On Wednesday, five people including a Singaporean board member and the subsidiary's chief executive were allegedly assaulted by associates of Mr Liu Ming, the former executive director of the Singapore-listed company.

Two of the men who were purportedly hit with plastic batons by the attackers were Mr Raymond Lim, an independent non-executive director, and Mr Zhang Rong, CEO of its Changzhou 3D Technological Complete Set Equipment subsidiary. The injuries sustained by the five included broken bones, the company noted.

Following the assault, the victims made a report to the local police and to the Singapore Consulate-General in Shanghai.

In an update on Thursday, Shanghai Turbo said that the local government and riot police had quickly intervened to eject the group of former employees and their external accomplices from the factory premises. "The assault incident (was) directly followed by the swift intervention of the local authorities, using riot police to evict the group of trespassers from the factory premises. Local police have arrested several of them," it said in a filing to the Singapore Exchange.

In its statement, Shanghai Turbo said the board was pleased that the impasse, which lasted more than five months, has finally ended.

The management of Changzhou 3D is taking stock of the production machinery and inventory, as well as documentary records. Some 50 employees have also returned to their work stations.

The company will make further announcements to update shareholders on any developments after obtaining access to the business and accounting records and when the losses and damage to the group are ascertained, it added.
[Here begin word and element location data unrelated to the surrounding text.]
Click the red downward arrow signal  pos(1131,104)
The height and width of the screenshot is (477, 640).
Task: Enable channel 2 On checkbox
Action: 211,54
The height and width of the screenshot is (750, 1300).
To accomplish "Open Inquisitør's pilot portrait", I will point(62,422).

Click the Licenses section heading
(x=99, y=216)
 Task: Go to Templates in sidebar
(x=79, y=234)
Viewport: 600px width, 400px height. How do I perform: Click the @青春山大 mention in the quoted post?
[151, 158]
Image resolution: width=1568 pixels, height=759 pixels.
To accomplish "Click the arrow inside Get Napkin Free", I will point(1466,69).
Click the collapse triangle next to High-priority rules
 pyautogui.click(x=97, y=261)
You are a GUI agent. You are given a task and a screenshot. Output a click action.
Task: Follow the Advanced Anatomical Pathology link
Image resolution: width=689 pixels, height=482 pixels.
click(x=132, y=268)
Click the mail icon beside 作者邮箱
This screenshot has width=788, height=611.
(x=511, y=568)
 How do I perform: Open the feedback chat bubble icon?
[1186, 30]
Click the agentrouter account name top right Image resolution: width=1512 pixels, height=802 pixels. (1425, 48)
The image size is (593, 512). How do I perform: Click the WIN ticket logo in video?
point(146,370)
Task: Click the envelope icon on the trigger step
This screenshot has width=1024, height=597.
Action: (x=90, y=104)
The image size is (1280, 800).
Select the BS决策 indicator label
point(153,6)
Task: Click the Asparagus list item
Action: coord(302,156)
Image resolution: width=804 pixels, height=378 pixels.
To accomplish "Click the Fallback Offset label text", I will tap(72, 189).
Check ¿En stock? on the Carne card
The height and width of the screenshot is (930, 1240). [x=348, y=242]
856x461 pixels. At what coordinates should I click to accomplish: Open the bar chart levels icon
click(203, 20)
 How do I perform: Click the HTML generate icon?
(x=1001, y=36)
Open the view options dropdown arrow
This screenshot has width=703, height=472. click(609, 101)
The kerfuffle on Wednesday arose after Mr Lim, 67, and his party of four tried to enter the factory, which led to a protracted stand-off between new management and supporters of the old personnel.

Shanghai Turbo said on Monday that it was suing Mr Liu for "failing to deliver up the factory premises", which it had described in July as facing an "illegal occupation... by some of the former management personnel and their associates".

It also said a Singapore High Court has granted an injunction to freeze Mr Liu's Singapore assets.

Shanghai Turbo shares yesterday eased half a cent to close at $1.21.